PERTENTANGAN KELAS SOSIAL
DALAM CERPEN
CLARA
ATAWA WANITA YANG DIPERKOSA
Paper
Untuk memenuhi tugas Writing 4
Disusun oleh:
Arinda Saraswati Wulandari
082110080
Sastra Inggris / Fakultas Bahasa
UNIVERSITAS ISLAM SULTAN AGUNG
SEMARANG
2013
Abstrak
Cerpen
karya Seno Gumira Ajidarma yang berjudul “Clara
Wanita yang Diperkosa”. Yang mengisahkan kebrutalan masyarakat Indonesia di
kala itu sangat membenci kaum etnis Tionghoa. Dengan cara memperkosa,
menganiaya, membunuh dan membakar rumah serta harta benda etnis tersebut.

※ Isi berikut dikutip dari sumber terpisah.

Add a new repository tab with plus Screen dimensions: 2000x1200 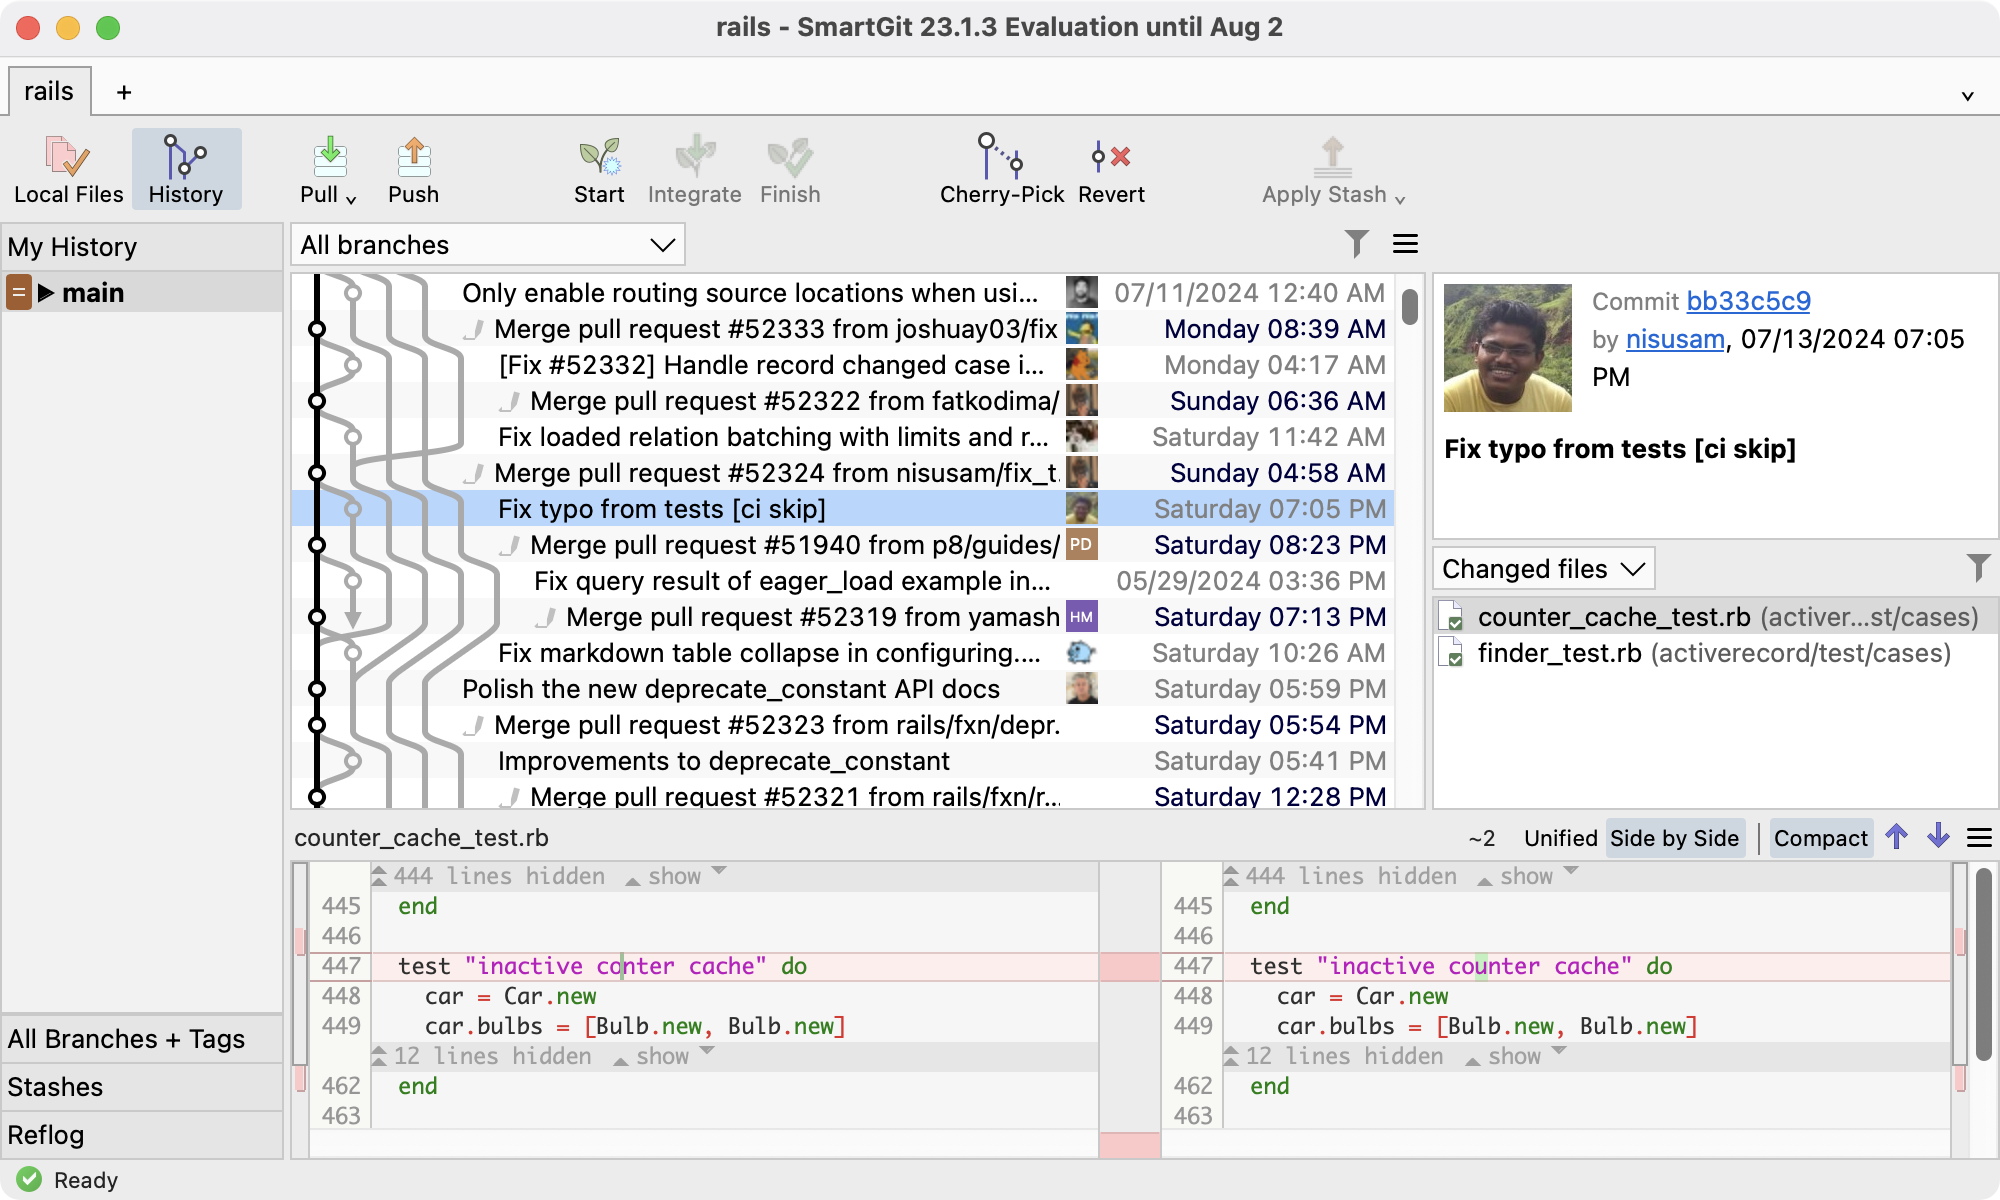pos(124,92)
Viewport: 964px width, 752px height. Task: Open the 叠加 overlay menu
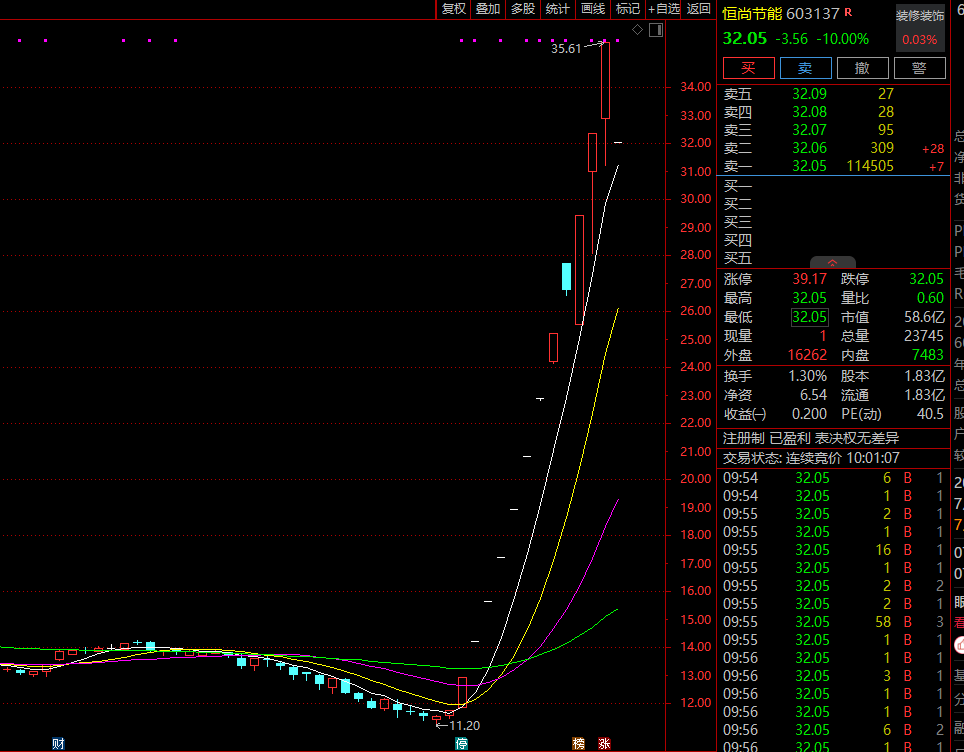[488, 9]
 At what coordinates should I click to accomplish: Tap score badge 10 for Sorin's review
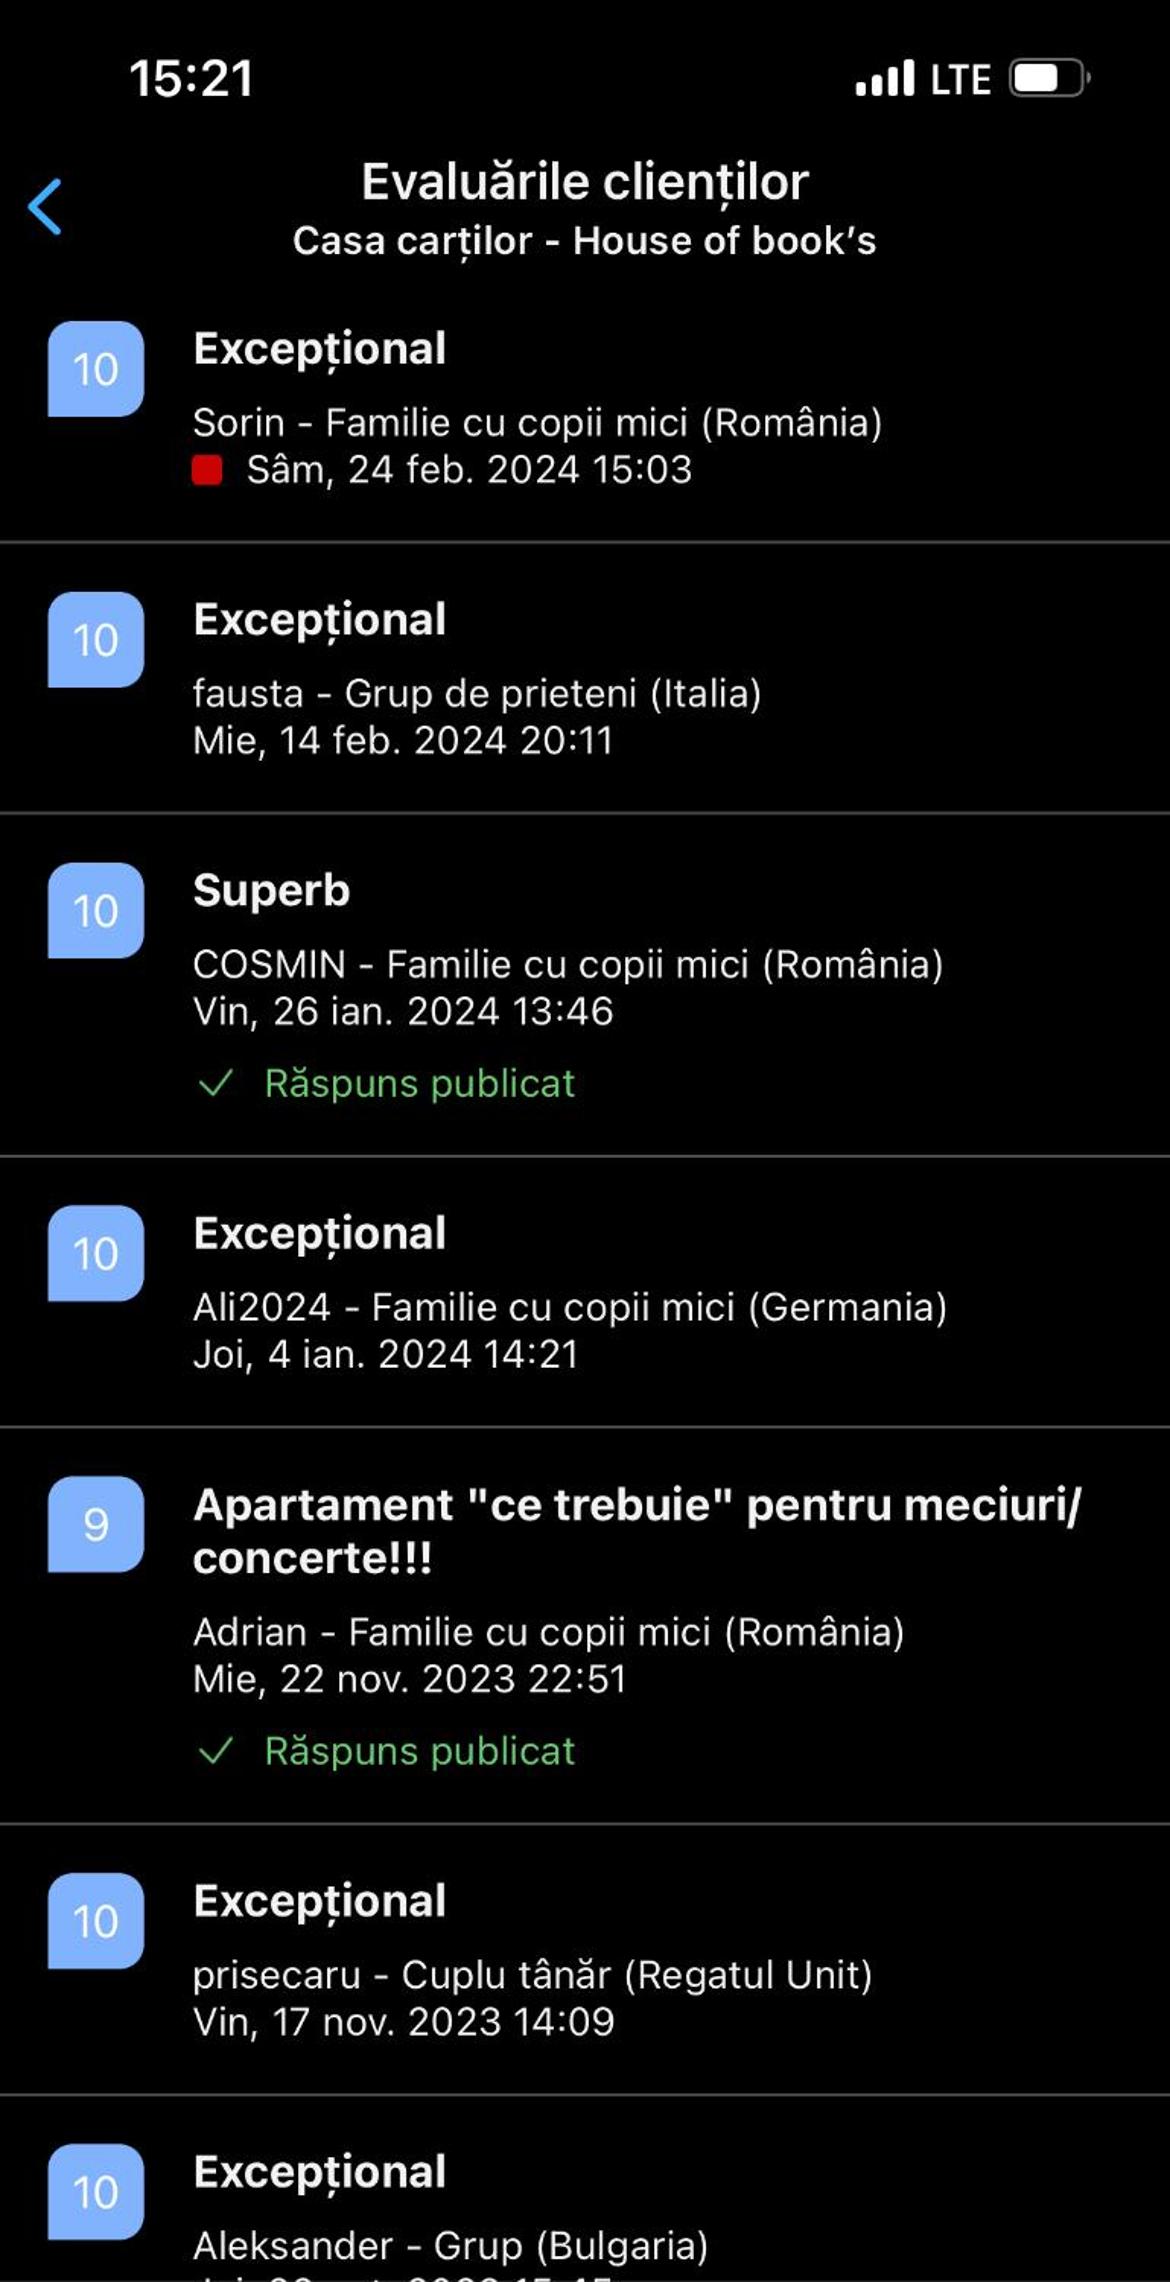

Sesuai judul, pokok cerpen ini berkisah oleh seorang wanita chinese bernama
Clara yang diperkosa beramai-ramai dan dijarah harta bendanya lalu ditinggal di
jalanan tanpa sehelai kainpun. Lalu wanita itu melaporkan tindakan tersebut
kepada petugas bersetragam yang nampaknya tidak percaya pada kata-katanya.
Pendekatan
yang dilakukan untuk menggambarkan keadaan dalam cerpen adalah teory Marxisme.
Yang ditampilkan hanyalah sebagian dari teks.